SGE Postinstallation Configuration
Configure SGE Queues
all.q configuration
Edit the queue configuration using the
qconf -mq all.q command:
ssh sgeadmin@t3ce01
qconf -sq all.q > ~/config/all.q.orig.conf
export EDITOR=vim
qconf -mq all.q
sgeadmin@t3ce01 modified "all.q" in cluster queue list
qconf -sq all.q > ~/config/all.q.conf
diff /shome/sgeadmin/config/all.q.{orig.,}conf
17c17
< shell /bin/csh
---
> shell /bin/bash
20c20
< shell_start_mode posix_compliant
---
> shell_start_mode unix_behavior
35,38c35,38
< s_rt INFINITY
< h_rt INFINITY
< s_cpu INFINITY
< h_cpu INFINITY
---
> s_rt 48:00:00
> h_rt 48:30:00
> s_cpu 24:00:00
> h_cpu 24:30:00
qconf -sq all.q
Show Details Hide Details
qname all.q
hostlist @allhosts
seq_no 0
load_thresholds np_load_avg=1.75
suspend_thresholds NONE
nsuspend 1
suspend_interval 00:05:00
priority 0
min_cpu_interval 00:05:00
processors UNDEFINED
qtype BATCH INTERACTIVE
ckpt_list NONE
pe_list make
rerun FALSE
slots 1,[t3wn01=8],[t3wn02=8],[t3wn03=8]
tmpdir /tmp
shell /bin/bash
prolog NONE
epilog NONE
shell_start_mode unix_behavior
starter_method /shome/sgeadmin/t3scripts/starter_method.sh
suspend_method NONE
resume_method NONE
terminate_method NONE
notify 00:00:60
owner_list NONE
user_lists NONE
xuser_lists NONE
subordinate_list NONE
complex_values NONE
projects NONE
xprojects NONE
calendar NONE
initial_state default
s_rt 48:00:00
h_rt 48:30:00
s_cpu 24:00:00
h_cpu 24:30:00
s_fsize INFINITY
h_fsize INFINITY
s_data INFINITY
h_data INFINITY
s_stack INFINITY
h_stack INFINITY
s_core INFINITY
h_core INFINITY
s_rss INFINITY
h_rss INFINITY
s_vmem INFINITY
h_vmem INFINITY
Setting the queue's Grid/CMS Environment
In order to set the correct Grid environment on the worker nodes, the default starter method of the queue is overridden by a simple script:
#!/bin/bash
######### STARTER METHOD FOR SETTING USER'S ENVIRONMENT #####################
# settings for Grid credentials
if test x"$DBG" != x; then
echo "STARTER METHOD SCRIPT: Setting grid environment"
fi
source /swshare/glite/external/etc/profile.d/grid-env.sh
if test $? -ne 0; then
echo "WARNING: Failed to source grid environment" >&2
fi
#source $VO_CMS_SW_DIR/cmsset_default.sh
#if test $? -ne 0; then
# echo "WARNING: Failed to source the CMS environment ($VO_CMS_SW_DIR/cmsset_default.sh)" >&2
#fi
# now we execute the real job script
exec "$@"
Printing out accounting information at the end of a job
One can use the a queue's epilog setting to execute a script at the end of every job (use
qconf -mq
).
E.g. this script will attach some accounting information to the job's stdout (File
/shome/sgeadmin/t3scripts/epilog.sh
)
echo "# JOB Resource USAGE for job $JOB_ID:"
echo -n "# "
/swshare/sge/n1ge6/bin/lx24-amd64/qstat -j "$JOB_ID"| grep -e '^usage.*cpu='
Configuring the scheduling policy
The original configuration did no real fair share scheduling. After reading up a bit on how to implement share tree policies and seeing that this needs a lot of configuration and additional maintenance of user lists (I think), I decided to go for an easier
functional policy as mentioned on a mailing list.

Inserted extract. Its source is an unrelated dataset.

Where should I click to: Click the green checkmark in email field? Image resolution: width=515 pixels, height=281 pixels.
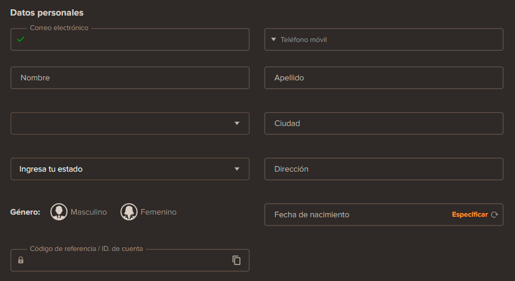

Modify the master configuration
# qconf -mconf
...
enforce_user auto
...
auto_user_fshare 100
...
And then the scheduler configuration
# qconf -msconf
...
weight_tickets_functional 10000
...
The rationale for doing this is described as follows by an expert (Chris @ gridengine.info):
If you are only using the functional policy in a way described by that
article than ...
- The number "10000" shown in that configuration suggestion is arbitrary
- Any number higher than zero simply "turns on" the policy within the scheduler
- The number of functional tickets you have does not matter all that much
- The *ratio* of tickets you hold vs. tickets others hold matters very very much
- No relation to halftime
In the simple functional setup described in that article the key is
that we (a) enable the functional policy by telling SGE there are
10000 tickets in the system and (b) we automatically assign every user
100 functional share tickets.
What makes the scheduling policy then become "fair" is the fact that
all users have the same number/ratio of functional share tickets
(100). This makes them all get treated equally by the scheduler.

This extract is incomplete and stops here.